**Your instructions:** Which of the lines below include the word "computer"? Pull each one out.

(Saved entries)
• • • • •

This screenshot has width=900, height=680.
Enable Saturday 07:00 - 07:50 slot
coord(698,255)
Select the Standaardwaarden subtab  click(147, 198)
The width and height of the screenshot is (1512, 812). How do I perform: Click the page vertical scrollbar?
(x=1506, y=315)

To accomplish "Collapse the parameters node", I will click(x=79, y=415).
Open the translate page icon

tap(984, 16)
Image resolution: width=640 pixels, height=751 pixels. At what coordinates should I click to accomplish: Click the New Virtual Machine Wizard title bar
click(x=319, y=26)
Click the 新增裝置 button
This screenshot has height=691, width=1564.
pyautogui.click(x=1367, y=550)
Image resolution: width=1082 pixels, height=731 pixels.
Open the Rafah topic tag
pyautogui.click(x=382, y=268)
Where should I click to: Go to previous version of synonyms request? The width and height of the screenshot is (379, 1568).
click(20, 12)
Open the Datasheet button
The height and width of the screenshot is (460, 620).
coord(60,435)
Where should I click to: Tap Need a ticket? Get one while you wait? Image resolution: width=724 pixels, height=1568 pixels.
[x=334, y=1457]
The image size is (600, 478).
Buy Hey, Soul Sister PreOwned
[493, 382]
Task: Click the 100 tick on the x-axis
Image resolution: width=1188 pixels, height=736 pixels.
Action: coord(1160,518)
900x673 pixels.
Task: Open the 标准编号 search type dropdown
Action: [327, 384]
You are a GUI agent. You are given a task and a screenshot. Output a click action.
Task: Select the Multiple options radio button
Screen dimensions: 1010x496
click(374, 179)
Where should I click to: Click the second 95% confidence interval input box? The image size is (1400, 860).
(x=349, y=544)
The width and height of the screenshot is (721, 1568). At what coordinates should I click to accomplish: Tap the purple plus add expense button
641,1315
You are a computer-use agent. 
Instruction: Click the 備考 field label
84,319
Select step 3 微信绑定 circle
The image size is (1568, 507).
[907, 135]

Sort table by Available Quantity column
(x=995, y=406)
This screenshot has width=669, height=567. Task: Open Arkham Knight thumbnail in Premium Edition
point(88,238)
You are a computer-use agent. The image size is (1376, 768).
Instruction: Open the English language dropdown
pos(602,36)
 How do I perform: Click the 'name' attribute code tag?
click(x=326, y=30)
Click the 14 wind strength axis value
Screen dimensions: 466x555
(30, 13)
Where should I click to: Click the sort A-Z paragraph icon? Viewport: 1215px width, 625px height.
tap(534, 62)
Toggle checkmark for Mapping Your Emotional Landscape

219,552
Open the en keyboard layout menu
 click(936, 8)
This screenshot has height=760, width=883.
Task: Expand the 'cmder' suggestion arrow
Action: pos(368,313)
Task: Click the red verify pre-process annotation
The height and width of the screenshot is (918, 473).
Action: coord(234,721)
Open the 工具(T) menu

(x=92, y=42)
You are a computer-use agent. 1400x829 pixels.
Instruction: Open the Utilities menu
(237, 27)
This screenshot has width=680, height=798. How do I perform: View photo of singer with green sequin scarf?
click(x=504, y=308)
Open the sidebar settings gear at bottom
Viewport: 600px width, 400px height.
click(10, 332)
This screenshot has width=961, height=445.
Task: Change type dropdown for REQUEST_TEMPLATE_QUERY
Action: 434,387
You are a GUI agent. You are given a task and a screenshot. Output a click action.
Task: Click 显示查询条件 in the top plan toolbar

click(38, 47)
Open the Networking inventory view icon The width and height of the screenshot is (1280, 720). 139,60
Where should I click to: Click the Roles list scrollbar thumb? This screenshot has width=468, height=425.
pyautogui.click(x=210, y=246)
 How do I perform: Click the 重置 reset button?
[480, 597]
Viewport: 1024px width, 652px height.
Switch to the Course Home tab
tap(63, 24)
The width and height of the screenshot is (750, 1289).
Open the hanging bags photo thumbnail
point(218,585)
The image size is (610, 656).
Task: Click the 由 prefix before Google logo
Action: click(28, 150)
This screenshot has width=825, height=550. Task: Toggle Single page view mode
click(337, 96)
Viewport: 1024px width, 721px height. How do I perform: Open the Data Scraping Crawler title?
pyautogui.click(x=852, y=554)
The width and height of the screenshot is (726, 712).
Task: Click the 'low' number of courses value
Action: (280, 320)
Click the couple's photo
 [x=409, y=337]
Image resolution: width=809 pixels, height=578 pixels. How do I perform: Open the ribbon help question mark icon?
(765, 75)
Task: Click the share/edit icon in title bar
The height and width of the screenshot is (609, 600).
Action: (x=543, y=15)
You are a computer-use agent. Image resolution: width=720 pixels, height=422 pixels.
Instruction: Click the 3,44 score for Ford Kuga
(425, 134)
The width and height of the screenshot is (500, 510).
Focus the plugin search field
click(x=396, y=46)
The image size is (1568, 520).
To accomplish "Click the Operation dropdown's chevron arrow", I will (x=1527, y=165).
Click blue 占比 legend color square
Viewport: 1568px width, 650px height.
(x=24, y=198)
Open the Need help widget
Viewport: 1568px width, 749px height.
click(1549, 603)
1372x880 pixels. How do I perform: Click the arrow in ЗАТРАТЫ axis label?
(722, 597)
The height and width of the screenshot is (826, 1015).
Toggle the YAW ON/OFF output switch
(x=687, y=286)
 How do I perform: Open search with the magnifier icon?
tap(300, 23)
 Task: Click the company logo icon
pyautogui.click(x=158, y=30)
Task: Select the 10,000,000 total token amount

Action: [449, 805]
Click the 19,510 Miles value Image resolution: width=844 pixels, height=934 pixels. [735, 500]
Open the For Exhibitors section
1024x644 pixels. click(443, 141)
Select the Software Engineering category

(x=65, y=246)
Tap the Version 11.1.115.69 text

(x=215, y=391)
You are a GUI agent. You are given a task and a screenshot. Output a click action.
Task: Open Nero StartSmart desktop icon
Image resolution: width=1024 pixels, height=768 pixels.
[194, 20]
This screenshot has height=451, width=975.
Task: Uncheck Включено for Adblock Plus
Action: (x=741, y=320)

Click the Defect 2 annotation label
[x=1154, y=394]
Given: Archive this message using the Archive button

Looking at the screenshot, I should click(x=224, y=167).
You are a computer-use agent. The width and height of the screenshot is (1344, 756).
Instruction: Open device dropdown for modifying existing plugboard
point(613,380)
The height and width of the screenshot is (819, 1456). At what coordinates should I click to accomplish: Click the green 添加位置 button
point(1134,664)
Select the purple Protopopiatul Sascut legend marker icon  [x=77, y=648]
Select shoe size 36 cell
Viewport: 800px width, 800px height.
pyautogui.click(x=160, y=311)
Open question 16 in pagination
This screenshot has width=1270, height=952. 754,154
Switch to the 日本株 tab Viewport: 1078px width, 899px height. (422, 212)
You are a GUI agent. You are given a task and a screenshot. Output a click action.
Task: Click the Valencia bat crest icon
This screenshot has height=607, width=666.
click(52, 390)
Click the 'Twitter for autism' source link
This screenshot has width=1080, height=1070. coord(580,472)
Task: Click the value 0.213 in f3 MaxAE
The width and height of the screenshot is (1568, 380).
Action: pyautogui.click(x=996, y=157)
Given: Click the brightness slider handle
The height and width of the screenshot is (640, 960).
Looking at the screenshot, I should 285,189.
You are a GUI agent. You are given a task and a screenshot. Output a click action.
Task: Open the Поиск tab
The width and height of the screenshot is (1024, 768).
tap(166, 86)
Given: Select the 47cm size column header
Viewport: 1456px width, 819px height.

• • • • •

**Task output:**
You are a computer-use agent. 
You are a computer-use agent. The image size is (1376, 768).
You are a computer-use agent. 1400x829 pixels.
You are a computer-use agent. Image resolution: width=720 pixels, height=422 pixels.
You are a computer-use agent. The width and height of the screenshot is (1344, 756).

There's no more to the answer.